Task item: A verbatim reproduction of the lines below, from the line containing "Task: Click the coronavirus.data.gov.uk" through the line containing "The image size is (360, 464).", both ends included, is the whole required output.

Data:
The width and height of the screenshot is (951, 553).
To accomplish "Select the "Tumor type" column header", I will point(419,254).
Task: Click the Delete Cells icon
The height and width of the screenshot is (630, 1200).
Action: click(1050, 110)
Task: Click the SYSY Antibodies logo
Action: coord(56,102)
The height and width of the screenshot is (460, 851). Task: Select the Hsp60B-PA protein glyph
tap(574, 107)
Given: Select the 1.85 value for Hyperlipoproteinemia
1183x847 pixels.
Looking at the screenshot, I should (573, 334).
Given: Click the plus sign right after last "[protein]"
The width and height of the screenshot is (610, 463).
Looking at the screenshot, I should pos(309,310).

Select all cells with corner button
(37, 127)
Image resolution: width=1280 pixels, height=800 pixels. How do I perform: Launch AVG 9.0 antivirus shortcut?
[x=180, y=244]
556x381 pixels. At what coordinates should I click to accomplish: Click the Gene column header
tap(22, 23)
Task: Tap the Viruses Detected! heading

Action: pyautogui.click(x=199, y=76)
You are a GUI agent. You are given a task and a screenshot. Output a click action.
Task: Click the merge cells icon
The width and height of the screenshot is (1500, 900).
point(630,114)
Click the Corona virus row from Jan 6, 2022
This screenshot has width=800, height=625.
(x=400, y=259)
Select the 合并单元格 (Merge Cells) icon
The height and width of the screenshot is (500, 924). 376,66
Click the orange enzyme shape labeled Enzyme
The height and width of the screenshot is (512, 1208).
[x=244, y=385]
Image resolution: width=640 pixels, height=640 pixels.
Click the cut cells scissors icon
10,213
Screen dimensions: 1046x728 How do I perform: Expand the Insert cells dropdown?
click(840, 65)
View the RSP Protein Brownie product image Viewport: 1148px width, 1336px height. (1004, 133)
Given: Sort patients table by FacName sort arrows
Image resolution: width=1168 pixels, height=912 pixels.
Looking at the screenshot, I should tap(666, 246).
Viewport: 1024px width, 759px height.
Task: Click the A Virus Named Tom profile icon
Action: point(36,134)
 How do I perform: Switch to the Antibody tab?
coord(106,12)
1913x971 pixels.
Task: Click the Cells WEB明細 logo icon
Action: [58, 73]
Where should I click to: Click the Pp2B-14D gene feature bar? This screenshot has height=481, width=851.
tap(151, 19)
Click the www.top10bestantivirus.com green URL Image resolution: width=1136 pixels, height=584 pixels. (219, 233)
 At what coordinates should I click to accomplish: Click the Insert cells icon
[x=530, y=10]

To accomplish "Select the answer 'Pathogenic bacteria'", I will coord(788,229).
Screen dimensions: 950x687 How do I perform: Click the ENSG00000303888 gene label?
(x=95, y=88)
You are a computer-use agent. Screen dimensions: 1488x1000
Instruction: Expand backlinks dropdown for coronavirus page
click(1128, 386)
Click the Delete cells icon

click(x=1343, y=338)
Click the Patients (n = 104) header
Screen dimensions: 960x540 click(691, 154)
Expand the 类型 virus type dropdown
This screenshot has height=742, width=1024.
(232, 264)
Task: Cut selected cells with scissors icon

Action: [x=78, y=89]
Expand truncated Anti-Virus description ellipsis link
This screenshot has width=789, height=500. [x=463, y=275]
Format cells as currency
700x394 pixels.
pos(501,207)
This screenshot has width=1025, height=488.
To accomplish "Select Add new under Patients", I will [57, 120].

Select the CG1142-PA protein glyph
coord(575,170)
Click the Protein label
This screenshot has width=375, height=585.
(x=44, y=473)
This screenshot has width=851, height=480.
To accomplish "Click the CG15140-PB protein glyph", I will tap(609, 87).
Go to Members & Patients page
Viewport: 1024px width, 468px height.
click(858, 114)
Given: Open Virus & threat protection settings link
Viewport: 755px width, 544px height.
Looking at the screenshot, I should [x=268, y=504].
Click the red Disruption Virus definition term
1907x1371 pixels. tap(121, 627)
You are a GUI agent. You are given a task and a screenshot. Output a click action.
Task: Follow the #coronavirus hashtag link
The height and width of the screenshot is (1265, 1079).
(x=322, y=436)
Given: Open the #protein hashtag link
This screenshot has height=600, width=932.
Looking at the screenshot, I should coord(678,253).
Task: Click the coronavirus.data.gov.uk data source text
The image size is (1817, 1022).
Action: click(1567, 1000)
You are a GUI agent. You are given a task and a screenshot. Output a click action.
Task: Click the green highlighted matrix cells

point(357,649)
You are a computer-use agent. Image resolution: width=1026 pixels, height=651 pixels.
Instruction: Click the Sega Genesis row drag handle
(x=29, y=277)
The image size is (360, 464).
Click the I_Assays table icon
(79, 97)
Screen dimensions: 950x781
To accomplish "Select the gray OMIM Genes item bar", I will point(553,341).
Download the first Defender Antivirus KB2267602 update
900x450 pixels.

Output for this task:
Task: Click the coronavirus.data.gov.uk data source text
The image size is (1817, 1022).
Action: click(1567, 1000)
You are a GUI agent. You are given a task and a screenshot. Output a click action.
Task: Click the green highlighted matrix cells

point(357,649)
You are a computer-use agent. Image resolution: width=1026 pixels, height=651 pixels.
Instruction: Click the Sega Genesis row drag handle
(x=29, y=277)
The image size is (360, 464).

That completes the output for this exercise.